→ Task instructions
Retype every record below exactly as it is written.
Record excerpts below:
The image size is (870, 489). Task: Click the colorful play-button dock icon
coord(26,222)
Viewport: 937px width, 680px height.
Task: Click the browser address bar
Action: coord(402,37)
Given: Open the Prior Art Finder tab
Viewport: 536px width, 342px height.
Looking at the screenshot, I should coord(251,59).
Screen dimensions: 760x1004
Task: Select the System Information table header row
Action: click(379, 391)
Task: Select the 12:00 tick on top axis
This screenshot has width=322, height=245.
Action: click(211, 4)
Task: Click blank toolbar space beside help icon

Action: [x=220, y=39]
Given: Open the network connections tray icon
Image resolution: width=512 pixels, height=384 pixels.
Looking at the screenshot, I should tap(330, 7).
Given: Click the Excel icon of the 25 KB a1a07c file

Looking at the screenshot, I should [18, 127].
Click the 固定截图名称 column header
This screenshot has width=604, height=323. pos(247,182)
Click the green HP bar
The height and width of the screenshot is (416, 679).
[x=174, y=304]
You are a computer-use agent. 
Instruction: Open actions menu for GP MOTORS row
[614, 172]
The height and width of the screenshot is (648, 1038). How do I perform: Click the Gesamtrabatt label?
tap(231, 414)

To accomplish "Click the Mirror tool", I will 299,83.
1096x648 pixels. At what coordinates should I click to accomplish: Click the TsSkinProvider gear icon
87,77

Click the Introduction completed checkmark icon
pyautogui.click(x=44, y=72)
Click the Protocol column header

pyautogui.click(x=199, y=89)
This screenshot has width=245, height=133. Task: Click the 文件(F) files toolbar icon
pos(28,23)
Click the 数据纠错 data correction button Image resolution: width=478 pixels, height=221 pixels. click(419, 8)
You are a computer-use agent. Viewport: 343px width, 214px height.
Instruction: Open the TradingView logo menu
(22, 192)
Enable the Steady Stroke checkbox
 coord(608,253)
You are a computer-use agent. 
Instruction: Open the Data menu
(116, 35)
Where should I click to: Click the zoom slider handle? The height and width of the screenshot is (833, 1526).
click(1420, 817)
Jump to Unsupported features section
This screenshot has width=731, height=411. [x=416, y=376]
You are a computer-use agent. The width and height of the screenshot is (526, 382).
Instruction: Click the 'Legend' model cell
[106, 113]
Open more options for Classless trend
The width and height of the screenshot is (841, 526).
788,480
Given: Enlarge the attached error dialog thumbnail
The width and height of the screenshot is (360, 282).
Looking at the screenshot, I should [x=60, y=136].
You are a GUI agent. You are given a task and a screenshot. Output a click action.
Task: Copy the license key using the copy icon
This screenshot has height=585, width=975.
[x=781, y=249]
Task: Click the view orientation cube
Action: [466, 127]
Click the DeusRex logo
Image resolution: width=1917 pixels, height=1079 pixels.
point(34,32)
End of Record excerpts.
→ Solution to this exercise
The image size is (870, 489). Task: Click the colorful play-button dock icon
coord(26,222)
Viewport: 937px width, 680px height.
Task: Click the browser address bar
Action: coord(402,37)
Given: Open the Prior Art Finder tab
Viewport: 536px width, 342px height.
Looking at the screenshot, I should coord(251,59).
Screen dimensions: 760x1004
Task: Select the System Information table header row
Action: click(379, 391)
Task: Select the 12:00 tick on top axis
This screenshot has width=322, height=245.
Action: click(211, 4)
Task: Click blank toolbar space beside help icon

Action: [x=220, y=39]
Given: Open the network connections tray icon
Image resolution: width=512 pixels, height=384 pixels.
Looking at the screenshot, I should tap(330, 7).
Given: Click the Excel icon of the 25 KB a1a07c file

Looking at the screenshot, I should [18, 127].
Click the 固定截图名称 column header
This screenshot has width=604, height=323. pos(247,182)
Click the green HP bar
The height and width of the screenshot is (416, 679).
[x=174, y=304]
You are a computer-use agent. 
Instruction: Open actions menu for GP MOTORS row
[614, 172]
The height and width of the screenshot is (648, 1038). How do I perform: Click the Gesamtrabatt label?
tap(231, 414)

To accomplish "Click the Mirror tool", I will 299,83.
1096x648 pixels. At what coordinates should I click to accomplish: Click the TsSkinProvider gear icon
87,77

Click the Introduction completed checkmark icon
pyautogui.click(x=44, y=72)
Click the Protocol column header

pyautogui.click(x=199, y=89)
This screenshot has width=245, height=133. Task: Click the 文件(F) files toolbar icon
pos(28,23)
Click the 数据纠错 data correction button Image resolution: width=478 pixels, height=221 pixels. click(419, 8)
You are a computer-use agent. Viewport: 343px width, 214px height.
Instruction: Open the TradingView logo menu
(22, 192)
Enable the Steady Stroke checkbox
 coord(608,253)
You are a computer-use agent. 
Instruction: Open the Data menu
(116, 35)
Where should I click to: Click the zoom slider handle? The height and width of the screenshot is (833, 1526).
click(1420, 817)
Jump to Unsupported features section
This screenshot has width=731, height=411. [x=416, y=376]
You are a computer-use agent. The width and height of the screenshot is (526, 382).
Instruction: Click the 'Legend' model cell
[106, 113]
Open more options for Classless trend
The width and height of the screenshot is (841, 526).
788,480
Given: Enlarge the attached error dialog thumbnail
The width and height of the screenshot is (360, 282).
Looking at the screenshot, I should [x=60, y=136].
You are a GUI agent. You are given a task and a screenshot. Output a click action.
Task: Copy the license key using the copy icon
This screenshot has height=585, width=975.
[x=781, y=249]
Task: Click the view orientation cube
Action: [466, 127]
Click the DeusRex logo
Image resolution: width=1917 pixels, height=1079 pixels.
point(34,32)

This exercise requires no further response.